Data excerpts =>
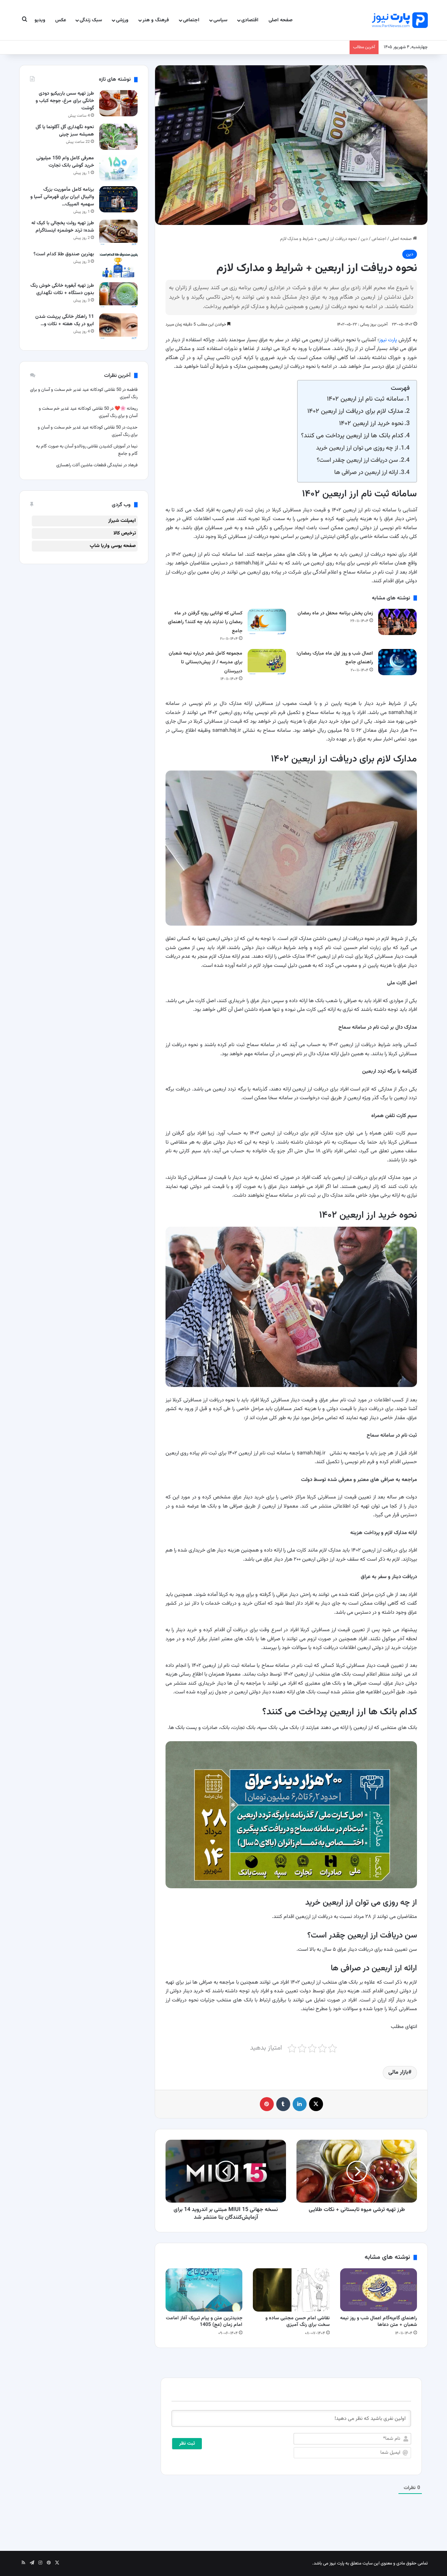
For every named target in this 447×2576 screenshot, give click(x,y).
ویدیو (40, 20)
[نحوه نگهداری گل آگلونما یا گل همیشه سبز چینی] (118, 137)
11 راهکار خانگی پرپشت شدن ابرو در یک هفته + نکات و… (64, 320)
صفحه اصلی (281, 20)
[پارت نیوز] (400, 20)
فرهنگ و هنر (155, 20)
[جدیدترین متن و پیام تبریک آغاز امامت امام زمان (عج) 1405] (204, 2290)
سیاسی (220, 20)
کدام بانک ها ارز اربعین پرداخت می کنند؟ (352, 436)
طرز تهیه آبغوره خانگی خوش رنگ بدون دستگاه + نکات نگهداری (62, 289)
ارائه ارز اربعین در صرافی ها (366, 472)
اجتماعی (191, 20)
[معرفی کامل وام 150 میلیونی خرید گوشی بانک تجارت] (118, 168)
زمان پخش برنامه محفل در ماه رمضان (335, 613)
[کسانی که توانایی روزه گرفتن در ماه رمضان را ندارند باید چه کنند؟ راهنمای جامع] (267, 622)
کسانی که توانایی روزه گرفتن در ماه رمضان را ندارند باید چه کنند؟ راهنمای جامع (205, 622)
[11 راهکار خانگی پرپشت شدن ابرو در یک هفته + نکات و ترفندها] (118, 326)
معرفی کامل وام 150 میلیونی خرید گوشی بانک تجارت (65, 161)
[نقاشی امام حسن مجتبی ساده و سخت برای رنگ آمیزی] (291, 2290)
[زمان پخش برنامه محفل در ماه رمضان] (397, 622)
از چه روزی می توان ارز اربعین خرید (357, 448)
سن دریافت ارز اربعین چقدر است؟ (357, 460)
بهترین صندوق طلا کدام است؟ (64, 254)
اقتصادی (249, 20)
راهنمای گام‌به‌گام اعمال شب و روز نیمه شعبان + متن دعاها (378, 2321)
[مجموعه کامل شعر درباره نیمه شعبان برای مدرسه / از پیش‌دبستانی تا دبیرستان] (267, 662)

Work instructions => In transcribing the records, omit the pictures and keep everything else exactly as it appears.

Solution for this task =>
For every named target in this 447×2576 screenshot, give click(x,y).
ویدیو (40, 20)
[نحوه نگهداری گل آگلونما یا گل همیشه سبز چینی] (118, 137)
11 راهکار خانگی پرپشت شدن ابرو در یک هفته + نکات و… (64, 320)
صفحه اصلی (281, 20)
[پارت نیوز] (400, 20)
فرهنگ و هنر (155, 20)
[جدیدترین متن و پیام تبریک آغاز امامت امام زمان (عج) 1405] (204, 2290)
سیاسی (220, 20)
کدام بانک ها ارز اربعین پرداخت می کنند؟ (352, 436)
طرز تهیه آبغوره خانگی خوش رنگ بدون دستگاه + نکات نگهداری (62, 289)
ارائه ارز اربعین در صرافی ها (366, 472)
اجتماعی (191, 20)
[معرفی کامل وام 150 میلیونی خرید گوشی بانک تجارت] (118, 168)
زمان پخش برنامه محفل در ماه رمضان (335, 613)
[کسانی که توانایی روزه گرفتن در ماه رمضان را ندارند باید چه کنند؟ راهنمای جامع] (267, 622)
کسانی که توانایی روزه گرفتن در ماه رمضان را ندارند باید چه کنند؟ راهنمای جامع (205, 622)
[11 راهکار خانگی پرپشت شدن ابرو در یک هفته + نکات و ترفندها] (118, 326)
معرفی کامل وام 150 میلیونی خرید گوشی بانک تجارت (65, 161)
[نقاشی امام حسن مجتبی ساده و سخت برای رنگ آمیزی] (291, 2290)
[زمان پخش برنامه محفل در ماه رمضان] (397, 622)
از چه روزی می توان ارز اربعین خرید (357, 448)
سن دریافت ارز اربعین چقدر است؟ (357, 460)
بهترین صندوق طلا کدام است؟ (64, 254)
اقتصادی (249, 20)
راهنمای گام‌به‌گام اعمال شب و روز نیمه شعبان + متن دعاها (378, 2321)
[مجموعه کامل شعر درباره نیمه شعبان برای مدرسه / از پیش‌دبستانی تا دبیرستان] (267, 662)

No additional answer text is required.